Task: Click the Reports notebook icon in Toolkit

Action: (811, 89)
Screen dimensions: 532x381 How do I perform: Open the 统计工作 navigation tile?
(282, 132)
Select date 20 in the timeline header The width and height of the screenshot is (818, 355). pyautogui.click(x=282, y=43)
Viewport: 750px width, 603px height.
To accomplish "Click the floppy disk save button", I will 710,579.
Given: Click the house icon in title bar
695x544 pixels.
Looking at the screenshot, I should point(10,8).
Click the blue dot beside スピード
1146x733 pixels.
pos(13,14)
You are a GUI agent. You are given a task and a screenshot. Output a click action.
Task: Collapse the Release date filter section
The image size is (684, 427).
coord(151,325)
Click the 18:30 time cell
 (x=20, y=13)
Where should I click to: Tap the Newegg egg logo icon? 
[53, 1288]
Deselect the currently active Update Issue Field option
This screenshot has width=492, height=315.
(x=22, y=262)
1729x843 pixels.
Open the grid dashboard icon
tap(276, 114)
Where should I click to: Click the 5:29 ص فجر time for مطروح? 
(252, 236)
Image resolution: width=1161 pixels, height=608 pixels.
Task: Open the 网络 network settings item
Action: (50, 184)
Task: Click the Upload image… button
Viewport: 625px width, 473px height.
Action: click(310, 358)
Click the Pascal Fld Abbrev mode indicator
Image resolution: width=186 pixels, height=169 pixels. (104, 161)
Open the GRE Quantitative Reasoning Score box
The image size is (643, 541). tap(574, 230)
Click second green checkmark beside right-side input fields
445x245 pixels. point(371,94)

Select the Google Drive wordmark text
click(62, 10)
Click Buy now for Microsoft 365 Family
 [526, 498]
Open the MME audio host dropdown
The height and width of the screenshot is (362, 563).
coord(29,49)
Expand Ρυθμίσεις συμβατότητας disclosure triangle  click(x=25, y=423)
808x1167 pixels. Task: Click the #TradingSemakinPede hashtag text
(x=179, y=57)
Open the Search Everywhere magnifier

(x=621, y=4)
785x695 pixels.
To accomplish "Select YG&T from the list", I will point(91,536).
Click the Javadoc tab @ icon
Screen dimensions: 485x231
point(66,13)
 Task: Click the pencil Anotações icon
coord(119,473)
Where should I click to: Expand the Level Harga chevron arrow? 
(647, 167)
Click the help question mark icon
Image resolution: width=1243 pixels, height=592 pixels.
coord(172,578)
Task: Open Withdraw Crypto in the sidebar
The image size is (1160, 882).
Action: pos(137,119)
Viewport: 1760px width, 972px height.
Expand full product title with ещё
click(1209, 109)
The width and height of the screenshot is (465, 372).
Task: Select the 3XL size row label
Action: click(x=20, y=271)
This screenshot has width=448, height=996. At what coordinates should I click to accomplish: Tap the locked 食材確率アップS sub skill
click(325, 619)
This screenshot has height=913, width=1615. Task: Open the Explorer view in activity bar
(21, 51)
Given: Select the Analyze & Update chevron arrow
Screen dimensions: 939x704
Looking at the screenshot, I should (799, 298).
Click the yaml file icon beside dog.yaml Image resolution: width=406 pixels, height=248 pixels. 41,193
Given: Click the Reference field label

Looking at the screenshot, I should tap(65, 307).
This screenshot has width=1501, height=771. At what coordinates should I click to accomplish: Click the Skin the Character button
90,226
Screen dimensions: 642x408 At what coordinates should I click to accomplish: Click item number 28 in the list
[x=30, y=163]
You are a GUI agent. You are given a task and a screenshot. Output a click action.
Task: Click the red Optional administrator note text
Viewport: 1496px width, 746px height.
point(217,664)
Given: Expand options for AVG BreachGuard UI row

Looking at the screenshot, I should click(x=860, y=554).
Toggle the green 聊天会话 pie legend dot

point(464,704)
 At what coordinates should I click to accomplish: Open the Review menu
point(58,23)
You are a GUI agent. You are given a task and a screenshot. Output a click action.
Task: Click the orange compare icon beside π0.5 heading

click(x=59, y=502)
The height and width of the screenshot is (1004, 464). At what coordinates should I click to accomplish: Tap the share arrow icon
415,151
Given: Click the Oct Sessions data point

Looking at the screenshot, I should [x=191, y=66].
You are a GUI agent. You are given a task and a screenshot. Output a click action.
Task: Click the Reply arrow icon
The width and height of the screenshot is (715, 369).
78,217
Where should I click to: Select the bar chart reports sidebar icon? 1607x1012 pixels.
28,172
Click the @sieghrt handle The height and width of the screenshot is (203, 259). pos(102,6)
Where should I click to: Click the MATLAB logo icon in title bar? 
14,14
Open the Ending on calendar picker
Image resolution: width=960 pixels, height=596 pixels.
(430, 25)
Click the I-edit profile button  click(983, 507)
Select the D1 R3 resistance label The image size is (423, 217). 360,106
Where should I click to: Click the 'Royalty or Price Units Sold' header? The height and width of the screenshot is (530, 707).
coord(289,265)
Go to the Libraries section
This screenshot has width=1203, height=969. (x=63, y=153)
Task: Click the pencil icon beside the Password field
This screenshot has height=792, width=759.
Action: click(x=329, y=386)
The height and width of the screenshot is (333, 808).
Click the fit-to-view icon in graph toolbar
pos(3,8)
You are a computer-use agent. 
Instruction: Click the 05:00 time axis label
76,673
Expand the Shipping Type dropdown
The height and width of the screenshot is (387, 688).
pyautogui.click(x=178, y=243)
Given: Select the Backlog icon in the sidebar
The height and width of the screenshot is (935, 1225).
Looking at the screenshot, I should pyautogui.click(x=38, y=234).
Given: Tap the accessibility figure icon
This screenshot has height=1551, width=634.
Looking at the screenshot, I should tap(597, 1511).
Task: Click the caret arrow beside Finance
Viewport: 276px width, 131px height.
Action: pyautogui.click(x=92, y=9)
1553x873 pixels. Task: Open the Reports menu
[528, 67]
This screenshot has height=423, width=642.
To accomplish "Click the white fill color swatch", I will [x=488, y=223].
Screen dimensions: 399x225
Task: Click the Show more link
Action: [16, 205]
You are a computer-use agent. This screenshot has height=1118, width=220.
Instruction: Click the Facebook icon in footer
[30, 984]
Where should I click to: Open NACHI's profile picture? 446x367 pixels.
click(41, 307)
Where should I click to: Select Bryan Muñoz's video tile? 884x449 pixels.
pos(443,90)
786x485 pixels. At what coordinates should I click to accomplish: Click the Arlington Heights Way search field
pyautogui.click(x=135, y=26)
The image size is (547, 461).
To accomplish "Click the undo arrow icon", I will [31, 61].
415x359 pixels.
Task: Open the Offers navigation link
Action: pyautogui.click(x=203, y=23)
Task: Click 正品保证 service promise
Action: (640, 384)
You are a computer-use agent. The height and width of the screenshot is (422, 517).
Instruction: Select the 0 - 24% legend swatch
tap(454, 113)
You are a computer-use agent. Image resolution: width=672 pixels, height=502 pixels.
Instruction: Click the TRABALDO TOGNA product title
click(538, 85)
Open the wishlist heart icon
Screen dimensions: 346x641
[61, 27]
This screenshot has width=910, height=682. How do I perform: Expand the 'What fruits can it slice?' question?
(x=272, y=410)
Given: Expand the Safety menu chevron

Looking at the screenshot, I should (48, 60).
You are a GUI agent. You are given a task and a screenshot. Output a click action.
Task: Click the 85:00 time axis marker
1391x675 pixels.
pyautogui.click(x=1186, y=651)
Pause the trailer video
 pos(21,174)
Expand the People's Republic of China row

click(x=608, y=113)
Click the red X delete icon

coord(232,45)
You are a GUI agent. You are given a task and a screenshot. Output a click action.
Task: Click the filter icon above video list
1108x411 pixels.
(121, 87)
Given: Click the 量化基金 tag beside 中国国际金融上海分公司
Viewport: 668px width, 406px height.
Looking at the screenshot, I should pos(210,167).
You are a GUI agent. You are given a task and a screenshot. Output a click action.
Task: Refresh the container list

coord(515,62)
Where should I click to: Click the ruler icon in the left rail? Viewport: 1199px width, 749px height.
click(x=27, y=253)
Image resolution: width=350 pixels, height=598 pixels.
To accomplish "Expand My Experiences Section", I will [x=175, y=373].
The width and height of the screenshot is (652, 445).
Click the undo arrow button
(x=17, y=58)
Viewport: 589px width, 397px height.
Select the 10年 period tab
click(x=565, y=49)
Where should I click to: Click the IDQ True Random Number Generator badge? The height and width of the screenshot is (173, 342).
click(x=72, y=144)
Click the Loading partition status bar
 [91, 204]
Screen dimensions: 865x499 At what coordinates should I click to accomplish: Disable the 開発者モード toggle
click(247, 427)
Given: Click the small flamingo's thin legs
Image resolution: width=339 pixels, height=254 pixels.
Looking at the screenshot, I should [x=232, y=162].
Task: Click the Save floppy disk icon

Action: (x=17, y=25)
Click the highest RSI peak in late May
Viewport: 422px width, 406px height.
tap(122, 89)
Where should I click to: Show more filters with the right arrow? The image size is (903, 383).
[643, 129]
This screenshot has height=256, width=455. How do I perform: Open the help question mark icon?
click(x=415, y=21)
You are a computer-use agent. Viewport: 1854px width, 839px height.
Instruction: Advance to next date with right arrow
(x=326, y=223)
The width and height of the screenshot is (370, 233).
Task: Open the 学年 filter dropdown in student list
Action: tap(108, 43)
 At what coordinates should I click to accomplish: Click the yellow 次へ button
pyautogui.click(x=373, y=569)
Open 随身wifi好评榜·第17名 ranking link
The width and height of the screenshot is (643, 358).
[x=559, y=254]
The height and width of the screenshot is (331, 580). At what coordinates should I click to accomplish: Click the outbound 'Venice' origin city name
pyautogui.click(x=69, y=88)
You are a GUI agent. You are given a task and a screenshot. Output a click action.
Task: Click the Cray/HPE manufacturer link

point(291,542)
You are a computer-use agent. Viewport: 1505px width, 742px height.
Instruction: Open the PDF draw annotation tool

++++++

Exercise description
Read the listing line by line, and copy each line in which the word "computer" is found.

Answer space
You are a computer-use agent. 
You are a computer-use agent. This screenshot has height=1118, width=220.
You are a computer-use agent. The height and width of the screenshot is (422, 517).
You are a computer-use agent. Image resolution: width=672 pixels, height=502 pixels.
You are a computer-use agent. Viewport: 1854px width, 839px height.
You are a computer-use agent. Viewport: 1505px width, 742px height.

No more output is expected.